In the trailer for Dark Girls, a documentary directed by Bill Duke and D. Channsin Berry, a young women confesses: "I can remember being in the bathtub asking my Mom to put bleach in the water so that my skin would be lighter and so that I could escape the feelings that I had about not being as beautiful, as acceptable, as lovable."
Her story is just one of many explored in Duke and Berry's ground-breaking film, which follows black women of all ages as they reveal their personal struggles against colorism, a phenomenon affecting many in African countries and the diaspora.
As a practice of discrimination, colorism (or shadeism) privileges lighter-skinned women (and men) over their dark-skinned counterparts, driving many to employ drastic measures. A recent study published by the World Heath Organisation concluded that 77% of women in Nigeria had admitted to using skin lightening products, more than any other nation in the world.
But it's not just black Africans who suffer from colorism. Social hierarchies based on skin tone are prevalent in vast parts of South Asia where the darker skinned face rejection in both the workplace and from family and friends; meanwhile, those with 'wheatish' complexions often find it easier to gain social status. The result of this? A skin bleaching epidemic.
For generations, thousands have turned to whitening agents in an attempt to achieve a more 'socially acceptable' look. It seems one country's obsession with fairer skin has reached a critical point as whitening products continue to out-sell Coca Cola.
In 2010, India's skin lightening industry was estimated to be worth over $400 million and thrives today by peddling the beauty myth that light skin is the right skin. High-profile Bollywood actors such as Shah Rukh Khan star in adverts that promote skin-bleaching as de rigueur for the young Indian masses.
The message is not loud and clear: fair skin means a guaranteed path to success. But those who cannot meet such cultural beauty standards face crippling self-esteem issues, with often tragic consequences.

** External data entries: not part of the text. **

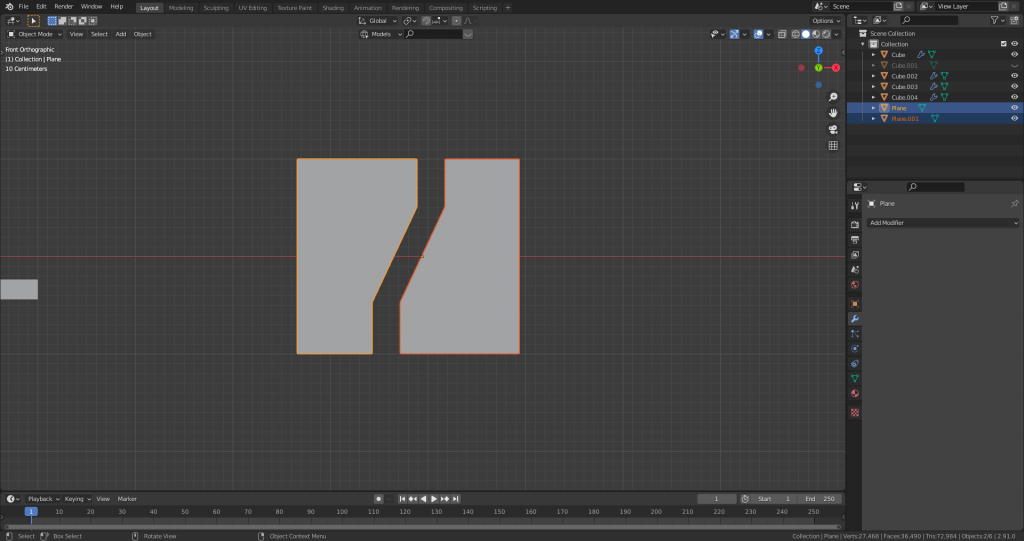
Task: Toggle camera view with the camera gizmo
Action: pyautogui.click(x=833, y=129)
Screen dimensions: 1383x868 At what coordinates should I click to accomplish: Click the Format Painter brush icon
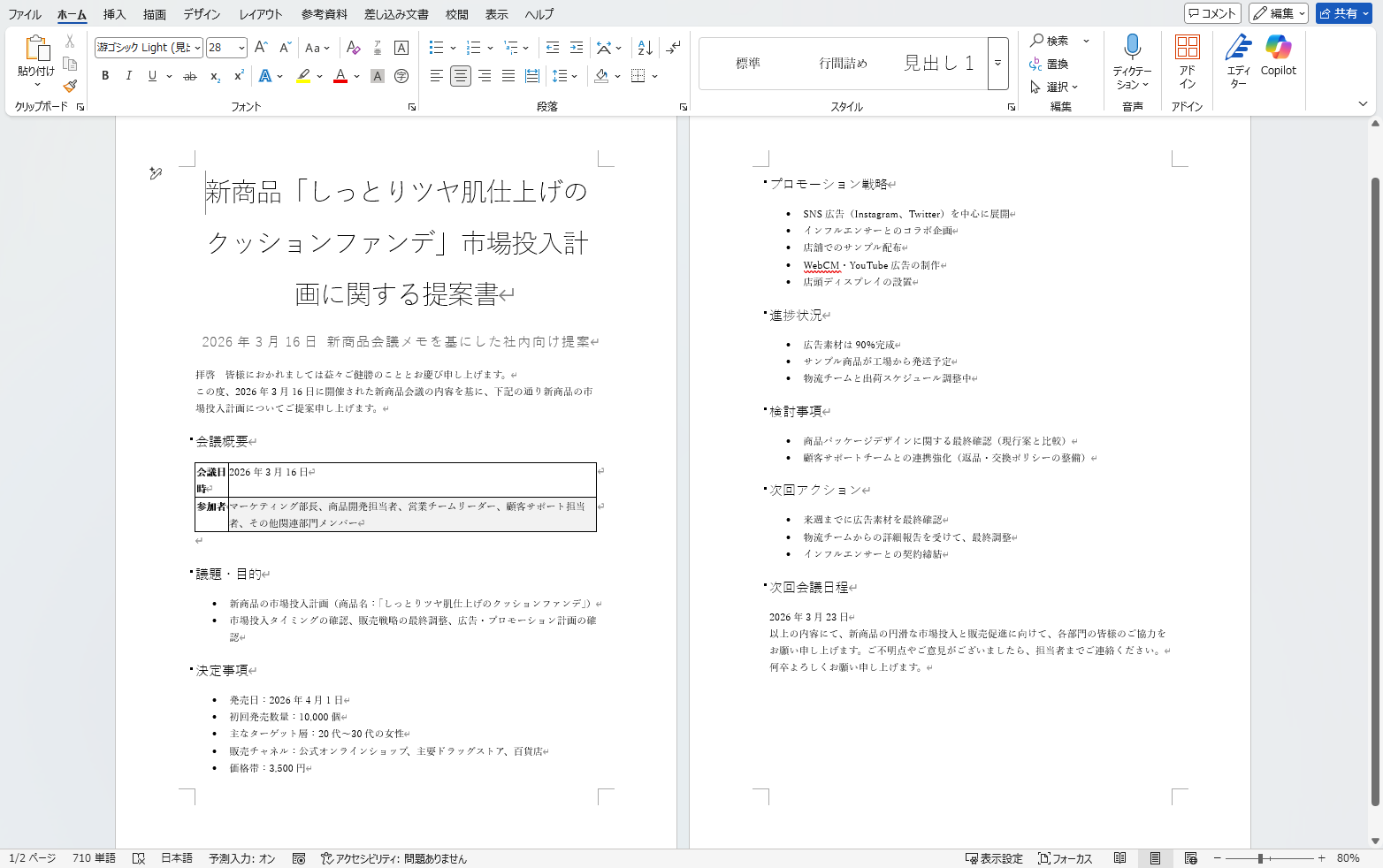click(70, 86)
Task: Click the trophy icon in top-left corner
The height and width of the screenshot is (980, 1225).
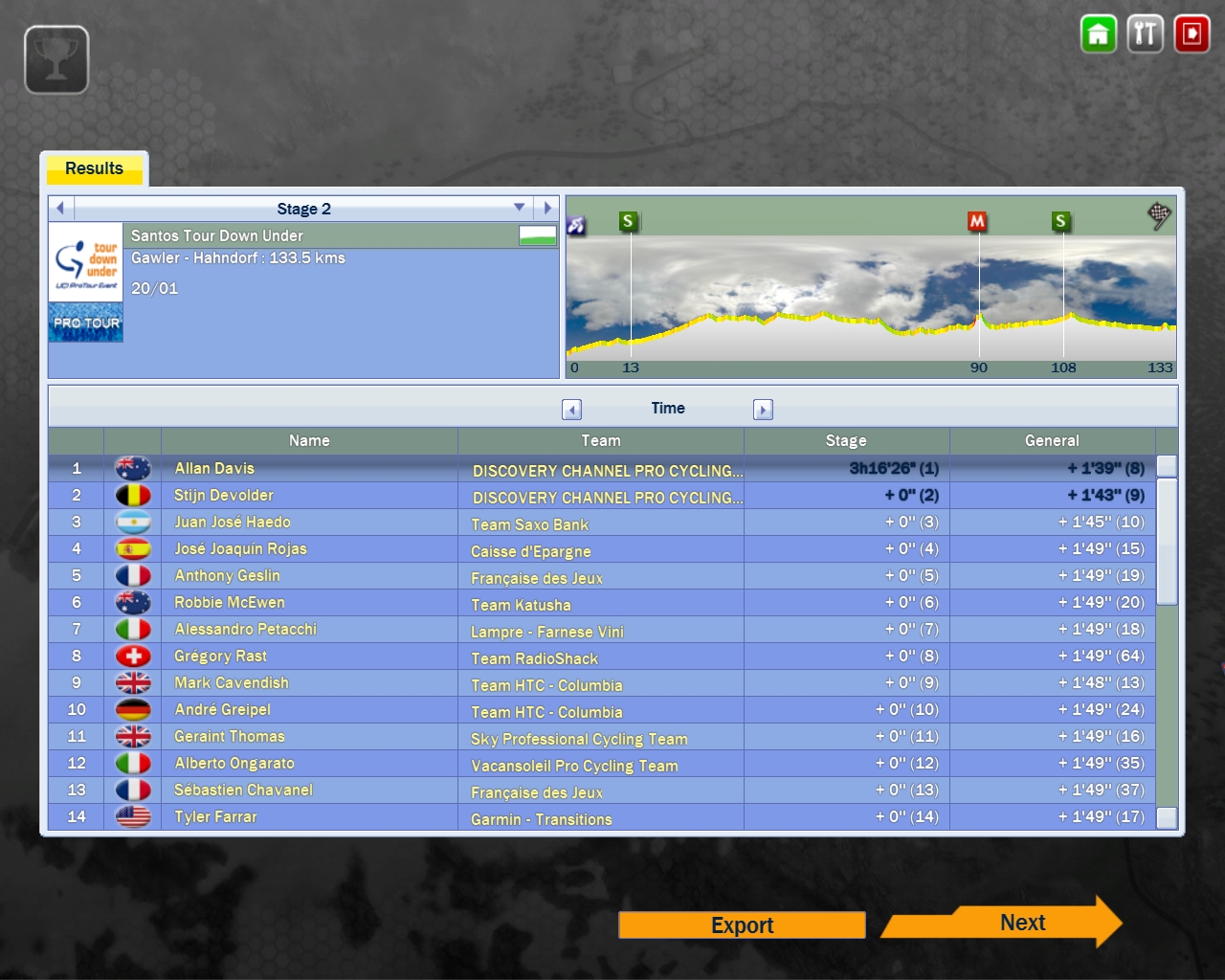Action: pos(56,60)
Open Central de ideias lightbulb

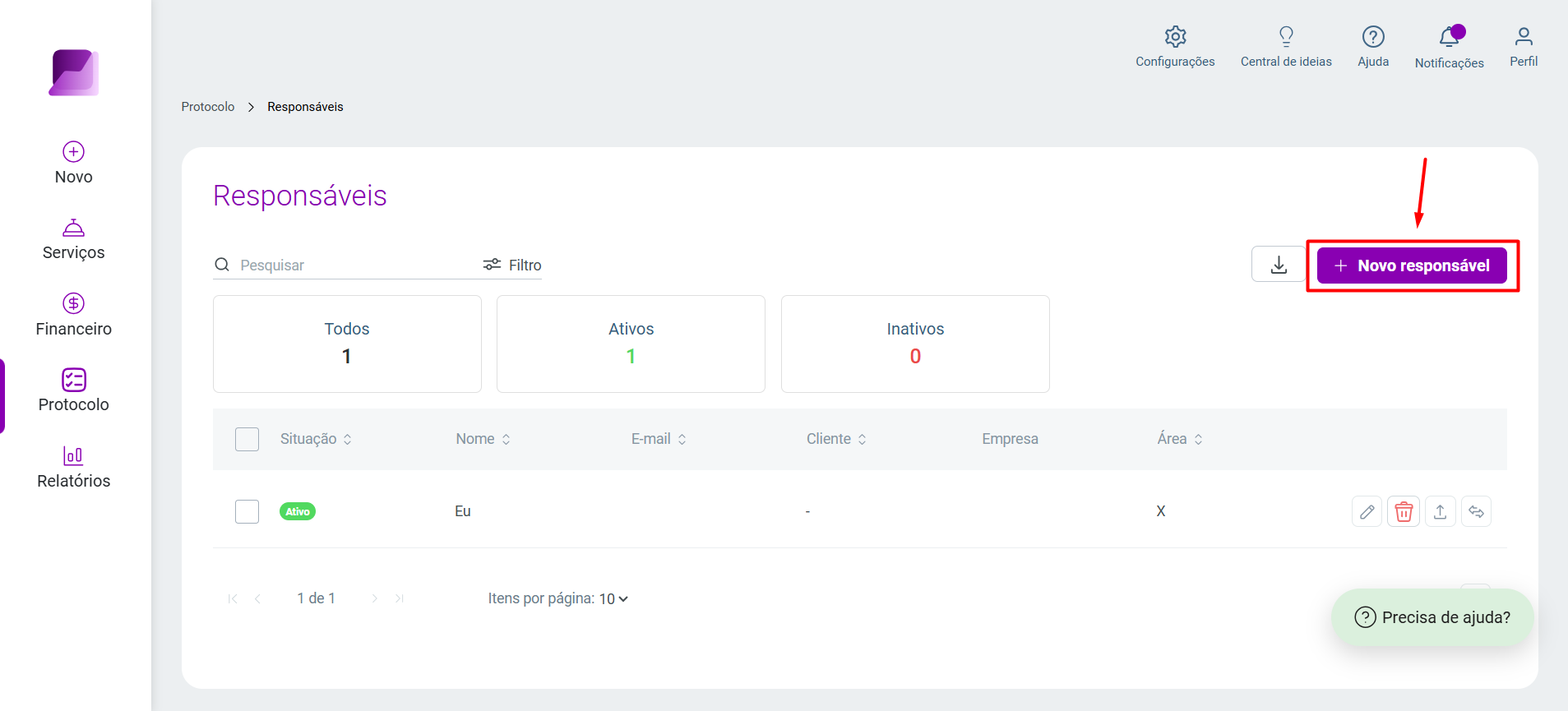tap(1286, 37)
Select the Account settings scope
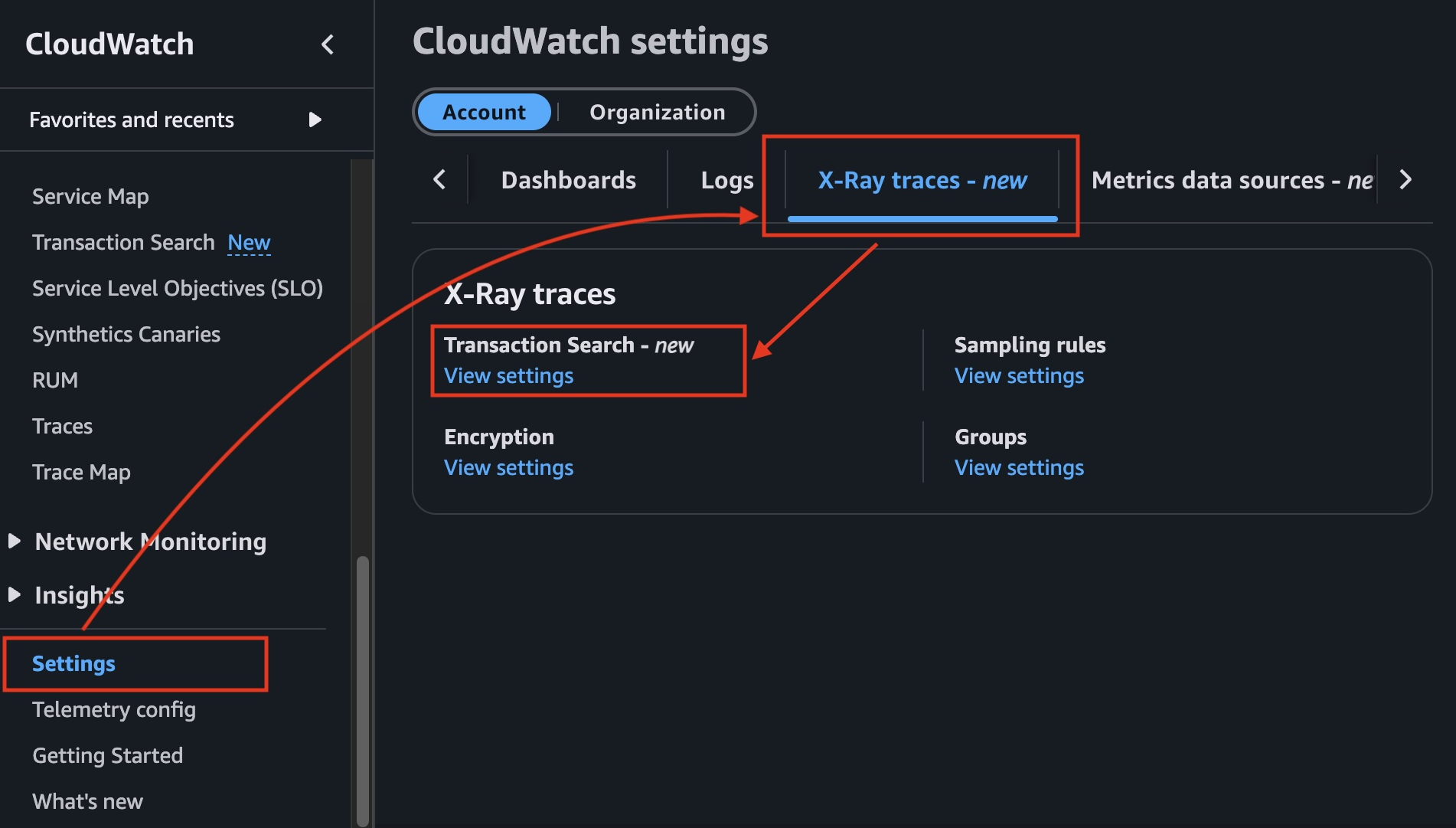Image resolution: width=1456 pixels, height=828 pixels. 483,111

However, many are now fighting to change the all-pervasive view that being fair-skinned is a precursor for happiness. One actress, Nandita Das, began to head Dark is Beautiful, a campaign first launched in 2009 aimed at addressing shadeism in India. The movement has gained traction over the past year with adverts challenging traditional stereotypes of being 'fair and lovely' shown on television screens across the country.
Meanwhile, a petition on Change.org calls for Emami, the cosmetics company behind Fair and Handsome, a male equivalent to Fair and Lovely, to "suspend [Shah Rukh Khan's] discriminatory ad campaign" and "lead the change by introducing products that complement all complexions."
No doubt Dark is Beautiful has been crucial in celebrating "beauty beyond colour," yet has it kickstarted any long-term effects on India's lucrative skin-whitening market?
Many hope so, but for now, it seems the struggle against centuries of the 'Fair and Lovely' culture rages on, while skin-bleaching itself remains the norm amongst many in Asian and African communities.